What percent of your income do you spend on your car payment and mortgage payment?
April 22, 2006 3:30 PM   Subscribe

What percent of your income do you spend on your car payment and mortgage payment?
posted by comatose to Work & Money (54 answers total) 1 user marked this as a favorite
If you give a little context for why you're asking, I bet you'll get more willing answers. Right now, I think I spend about 25-30% of my income in the combined payments of two cars and a house things. I think the rule of thumb is your mortgage/rent should never be more than 1/3 your income.
posted by mathowie at 3:32 PM on April 22, 2006

is that before tax or after tax for the 1/3?
posted by crewshell at 3:35 PM on April 22, 2006


No car payments. Mortgage is hefty but that's how it goes here in D.C. and many parts of the coasts (U.S.).

Things are fine.. And when I sell, they'll be more than fine. (hopefully)
posted by seinfeld at 3:36 PM on April 22, 2006

My car payment is 4% of my take-home.
My rent is 12%. No mortgage (yet).
posted by scarabic at 3:40 PM on April 22, 2006

Car = 11% of take home
Rent = 31%

Alexandria VA, if that's any kind of help
posted by Fejery at 3:49 PM on April 22, 2006

Car - don't have one
Rent - around 10-12% of net income
posted by brain_drain at 4:01 PM on April 22, 2006

Mortgage: 16% of take-home
Cars (2): 10% of take-home

In Ohio.
posted by ferociouskitty at 4:02 PM on April 22, 2006

No car payment.
Rent, about 15% of gross. (in Montana)
Alimony, 17% of gross. :)
A peaceful home, priceless.
posted by The Deej at 4:03 PM on April 22, 2006 [1 favorite]

Suburb of Boston here.
Mortgage = 33.9%
But my monthly wraps in my taxes so it's really 40.5%

Mortgage sounds like a lot, but it's only $30 more than I was paying in rent. Such is the Boston area.

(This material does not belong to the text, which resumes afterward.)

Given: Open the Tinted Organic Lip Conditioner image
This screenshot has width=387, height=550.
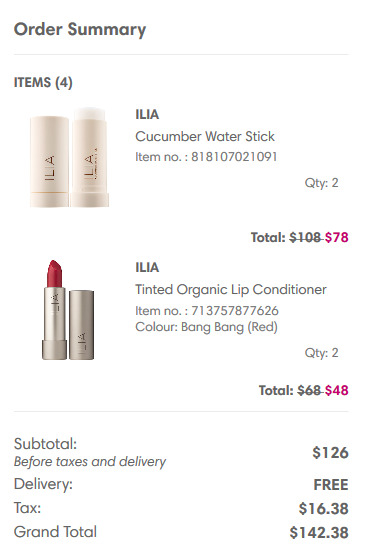Looking at the screenshot, I should pos(68,310).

When I had a car payment it was 10%

Jeez, I'm not sure how I made ends meet at one time, but things are okay now.
posted by jdl at 4:04 PM on April 22, 2006

No car payment but my mortgage payments are approx 45% of my income. I share my mortage with one other. She makes slightly more, so her percentage is only 40%. In Calgary, Alberta.
posted by chudmonkey at 4:11 PM on April 22, 2006

No car payment.

Mortgage is ~28% - however, tacking on my condo association fee (which just went up in a huge way) brings that up to almost 38%.

This is in Florida.
posted by brain cloud at 4:15 PM on April 22, 2006

Chiming in from central Minneapolis --

Car, 7% (Honda Civic bought new two years ago with 0% interest).
Rent, 20% -- it would be significantly more but for the fact that my lovely, beloved landlords care far more about having a stable long-term tenant than about making money on the unit, and only raise my rent when expenses force them to. Market rate would put the percentage closer to 25% or more.
posted by Kat Allison at 4:16 PM on April 22, 2006

1)Recently paid off the car.

2)Rent about 14% of net pay. I've got a landlord deal like Kat Allison above.
posted by bim at 4:27 PM on April 22, 2006

Car 0%
Rent 9% - rent room in house for $420 + another $100 to rent storage space from uhaul
Mortgage 10% - currently buying a fixer upper in philly for 100k.

Houses in the suburbs here are expensive, but the city itself is still cheap.
posted by malp at 4:32 PM on April 22, 2006

Car: 0%
Motorcycle: 0%
Mortgage: 15% or so of after tax (take-home).

I'm in San Francisco, and have never purchased a car that wasn't at least 5 years old (and only one that cost more than $6,000). Anything newer not only would cost too much, but would immediately lose most of its value once it got dented, vandalized, broken-into, and/or stolen in my neighborhood.

I've owned my condo since 1998, and refinanced it in 2002.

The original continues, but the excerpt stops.